De nombreux psychiatres qui se trouvaient à La Nouvelle-Orléans ont, en outre, critiqué la méthodologie du Dr Spitzer ; selon eux, il n'aurait pas dû se contenter d'un entretien de trente minutes, et l'étude aurait été plus crédible s'ils avaient suivi le changement qu'il rapporte pendant plusieurs années. Ils ajoutent que le psychiatre n'a réuni ses patients que parce qu'il lui ont été envoyés par d'autres médecins et sinterrogent donc sur la valeur de l'échantillon. « On peut se demander si ces patients ne sont pas arrivés au cabinet du Dr Spitzer, parce que le traitement qu'on leur a appliqué a échoué, déclare le Dr Marshall Forstein, un professeur de psychiatrie à Harvard. On aurait préféré une cohorte comportant des cas où le traitement a été un succès. »

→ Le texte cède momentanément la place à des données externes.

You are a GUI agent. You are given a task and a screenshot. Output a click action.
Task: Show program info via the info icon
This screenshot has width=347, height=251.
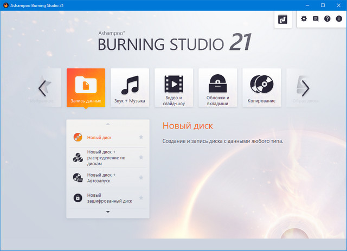[339, 19]
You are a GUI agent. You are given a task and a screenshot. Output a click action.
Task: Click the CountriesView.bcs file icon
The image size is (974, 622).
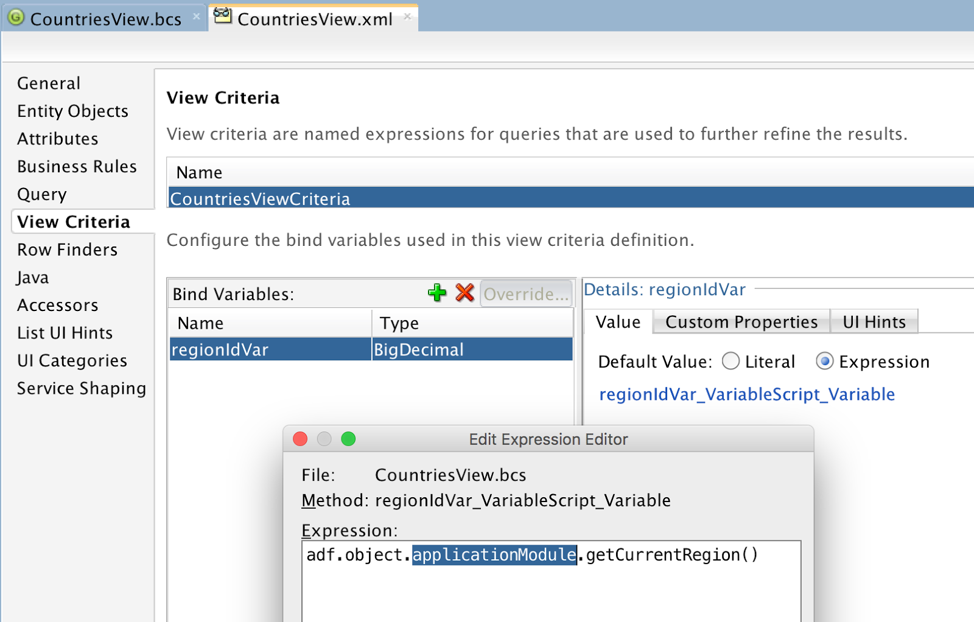click(16, 18)
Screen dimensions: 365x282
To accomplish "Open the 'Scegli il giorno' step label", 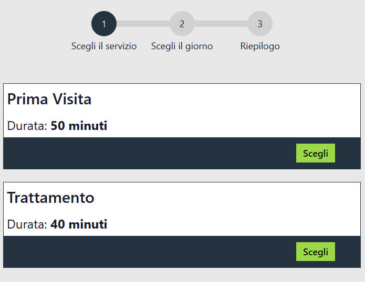I will [x=182, y=46].
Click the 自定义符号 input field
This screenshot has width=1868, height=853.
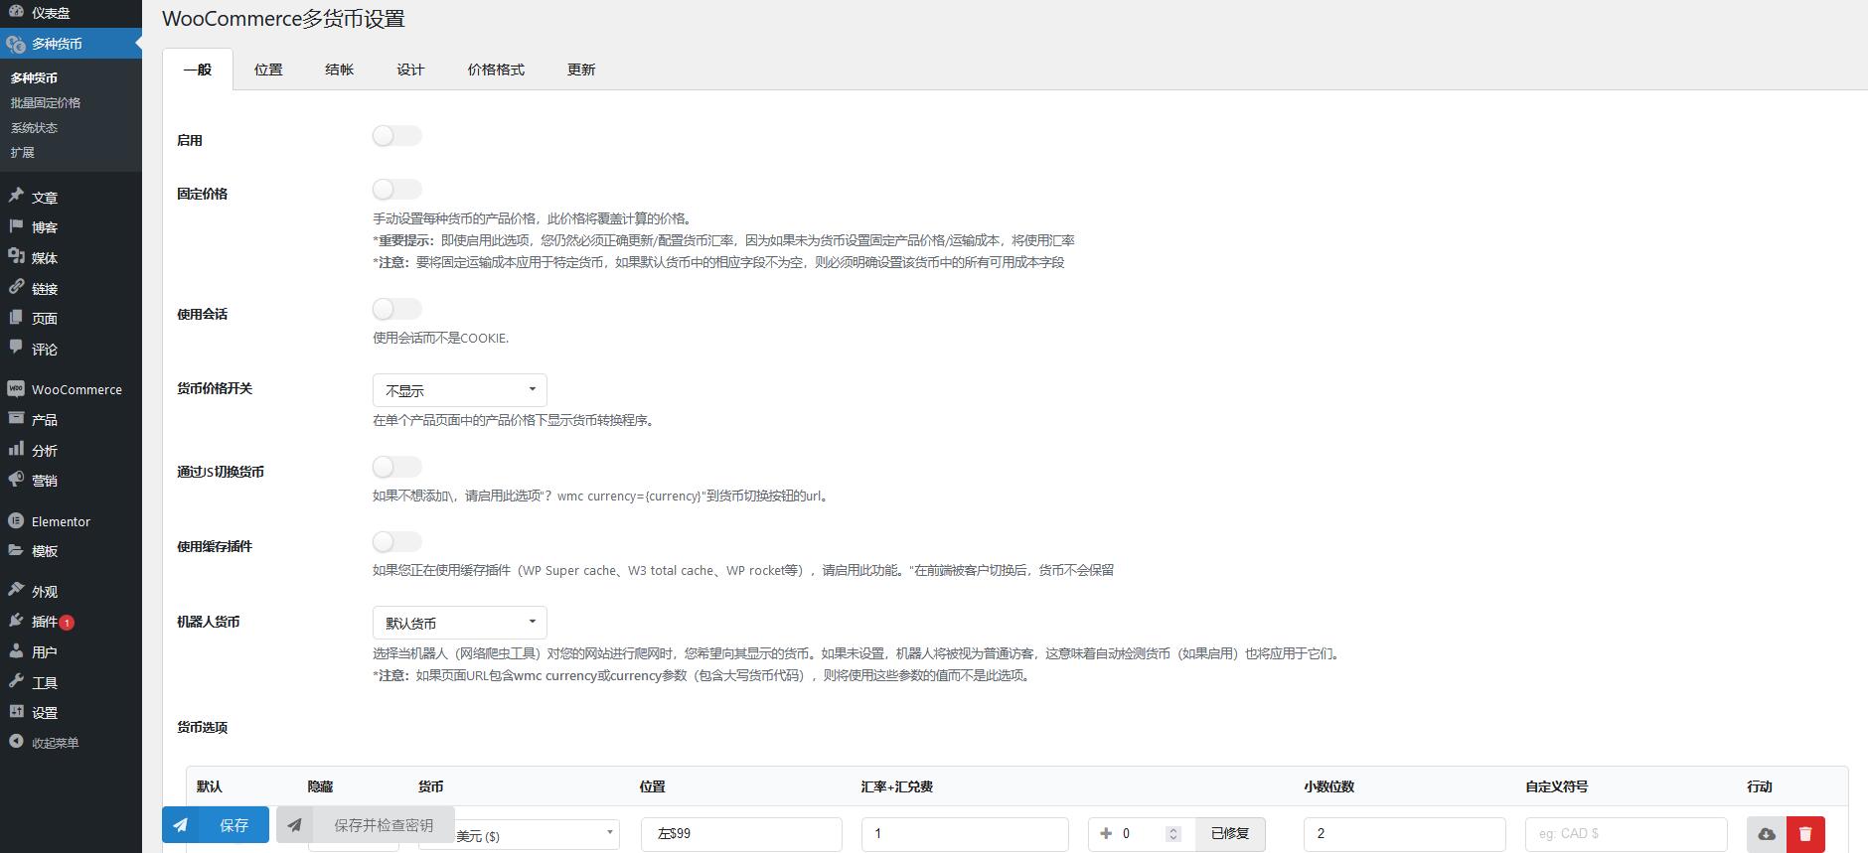[1626, 834]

Le Dr Spitzer est dans une position personnelle d'autant plus embarrassante qu'il a été parmi les psychiatres qui ont aidé l'APA à renoncer au classement de l'homosexualité parmi les troubles mentaux.
De toute façon, l'APA a pu aussi écouter la communication d'un psychologue de New York, Ariel Shidlo, qui est parvenu à des conclusions diamétralement opposées à celles du Dr Spitzer. M. Shidlo a étudié le cas de 215 homosexuels, hommes et femmes, qui ont été interrogés pendant quatre-vingt-dix minutes sur une période de cinq ans, de 1995 à 2000. Dans leur majorité, les personnes de ce groupe ont déclaré qu'elles avaient essayé de modifier leur comportement sexuel sans y parvenir. Beaucoup des personnes interrogées ont ajouté que les efforts qu'elles ont déployés pour devenir hétérosexuelles leur ont été nocifs.